ああいえば、こういう……。そんな言葉が頭の中を過ぎった。こういう、変なことをしなければ私も普通に接してあげられると思うんだけど。というか、黙っていれば可愛い部類に入るのに何でこうも変人なのだろうか、彼は。「あのね、それはね。私の了承が無いからだよ?」「成るほどね……じゃぁ、撮るね」やべ、またか!油断した!と思って急いで手を顔の前に持っていこうとしたが一歩遅かったらしい。ピカッと眩しい光が、目に入った。チカチカする。
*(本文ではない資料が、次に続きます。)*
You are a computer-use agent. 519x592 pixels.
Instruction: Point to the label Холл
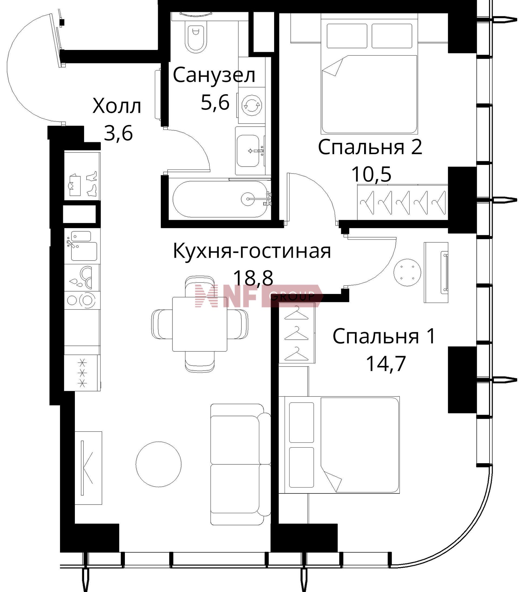tap(117, 106)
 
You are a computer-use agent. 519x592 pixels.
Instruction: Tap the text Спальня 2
tap(370, 147)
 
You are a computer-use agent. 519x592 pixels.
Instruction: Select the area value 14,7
tap(386, 364)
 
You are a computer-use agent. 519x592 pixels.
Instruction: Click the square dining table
tap(199, 324)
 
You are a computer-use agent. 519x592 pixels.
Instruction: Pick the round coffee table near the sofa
tap(158, 464)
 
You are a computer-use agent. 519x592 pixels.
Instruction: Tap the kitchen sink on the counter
tap(84, 251)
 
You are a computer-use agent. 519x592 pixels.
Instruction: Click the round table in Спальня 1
tap(407, 272)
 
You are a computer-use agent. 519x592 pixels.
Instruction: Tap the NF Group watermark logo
tap(259, 296)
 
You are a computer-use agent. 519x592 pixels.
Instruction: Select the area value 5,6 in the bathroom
tap(215, 102)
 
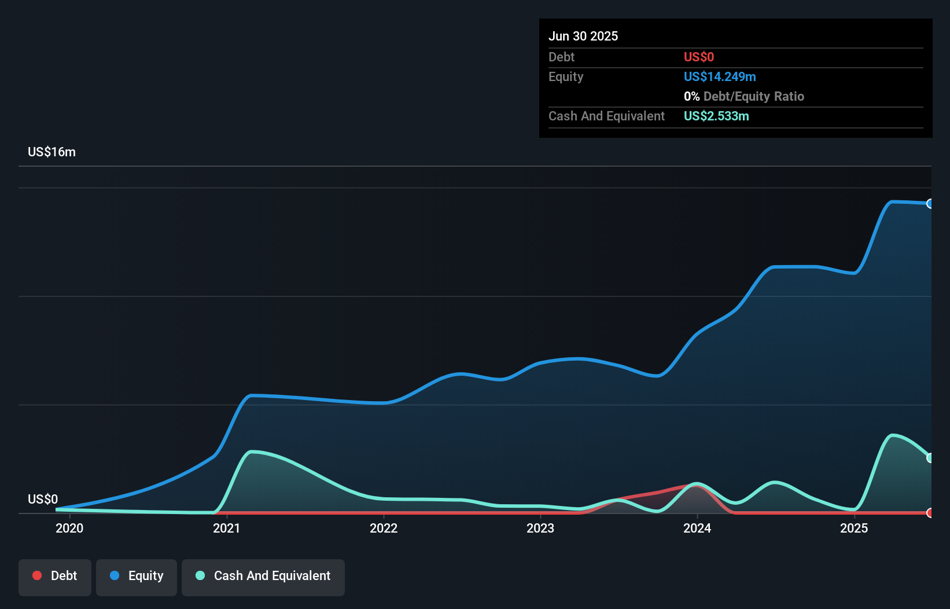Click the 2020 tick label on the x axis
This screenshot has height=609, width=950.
69,528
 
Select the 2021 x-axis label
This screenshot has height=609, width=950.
226,528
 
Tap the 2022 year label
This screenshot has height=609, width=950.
384,528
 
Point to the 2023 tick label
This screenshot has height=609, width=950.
540,528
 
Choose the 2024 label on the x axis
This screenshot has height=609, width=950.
697,528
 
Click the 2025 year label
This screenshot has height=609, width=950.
854,528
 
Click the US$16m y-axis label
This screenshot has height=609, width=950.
51,152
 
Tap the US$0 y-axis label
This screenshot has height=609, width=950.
43,499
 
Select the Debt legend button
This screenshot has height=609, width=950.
55,576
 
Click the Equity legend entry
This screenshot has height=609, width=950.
137,576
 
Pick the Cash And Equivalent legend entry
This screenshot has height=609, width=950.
263,576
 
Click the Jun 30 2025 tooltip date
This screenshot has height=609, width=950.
583,36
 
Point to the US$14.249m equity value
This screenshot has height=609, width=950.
720,76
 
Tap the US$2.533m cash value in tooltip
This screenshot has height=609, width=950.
716,116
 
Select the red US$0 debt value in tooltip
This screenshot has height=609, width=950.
699,57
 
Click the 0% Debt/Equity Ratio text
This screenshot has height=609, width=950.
744,96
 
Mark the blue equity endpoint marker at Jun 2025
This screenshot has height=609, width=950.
930,204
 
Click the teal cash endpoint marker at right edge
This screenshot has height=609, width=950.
930,458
「ねぇ……何で、私の写真なんかとっているの?」いきなりとられた、写真はきっとどれも酷い顔をしていると思うのだけれど。というか……彼は綺麗なものとか、美しいものが好きなはずだ。それなら、某学校に転校でもして「僕は美しい」とかほざいている、自称美の神様の元へでも行けばいいと思うんだ。……実物見たこと無いけど。自分でそう、自負しているんだからきっと、私よりかは素晴らしいと思う。「うーんとね、ファイルするよ」悪びれた様子を見せない。少しは反省してほしいのだけれど。「わからないなぁ……。もっと、綺麗な子にすればいいじゃない。何で私に固執するの?」「……え、わからないの?」瑠宇君が今日初めて、落胆したような困った顔を見せた。え、なんで落胆しているのよ。「わからないから、困っているじゃない」「そっか……。僕はね、名前ちゃんがどんな女子よりも綺麗に見えるから欲しいんだ」……それは可笑しいだろう。私は自分より綺麗な人を知っている。そもそも、私の写真をファイルするくらいならば、女優さんのブロマイドでもファイルしていたほうがよっぽど有益だと思うのだが。それに、私は被写体として最悪だ。
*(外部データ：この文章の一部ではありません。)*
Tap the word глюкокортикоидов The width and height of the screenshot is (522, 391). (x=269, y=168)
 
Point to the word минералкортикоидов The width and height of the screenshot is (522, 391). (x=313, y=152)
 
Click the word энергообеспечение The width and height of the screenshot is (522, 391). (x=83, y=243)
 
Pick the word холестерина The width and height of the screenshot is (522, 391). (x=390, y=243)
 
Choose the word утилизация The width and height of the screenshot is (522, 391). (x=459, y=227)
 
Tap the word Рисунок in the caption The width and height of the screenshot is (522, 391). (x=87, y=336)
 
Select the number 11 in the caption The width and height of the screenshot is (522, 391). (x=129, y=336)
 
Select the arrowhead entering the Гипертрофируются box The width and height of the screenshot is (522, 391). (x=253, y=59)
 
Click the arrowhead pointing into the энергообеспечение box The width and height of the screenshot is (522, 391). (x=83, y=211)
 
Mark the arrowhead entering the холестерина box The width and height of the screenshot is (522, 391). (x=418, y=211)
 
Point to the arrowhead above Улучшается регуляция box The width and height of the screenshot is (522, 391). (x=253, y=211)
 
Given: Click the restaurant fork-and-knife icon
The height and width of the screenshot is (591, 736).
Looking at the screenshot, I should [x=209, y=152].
「……これ言っても、わからないんだ……。なんか僕、自信なくなってきた……」瑠宇君が、呆れたような疲れたようなそんな重たいため息をついた。私のせいで自信喪失?!「ただの、嫌がらせにしか思えないなぁ……」「違うよ!僕はね、名前ちゃんの笑顔で一杯にしたいんだよ!」だって、僕は名前ちゃんが好きだから!そう瑠宇君が笑った。あ、今のシャッターチャンスだよ!すっごく綺麗な顔で笑うんだもの、瑠宇君。釣られて笑ったら、またカメラが発光した。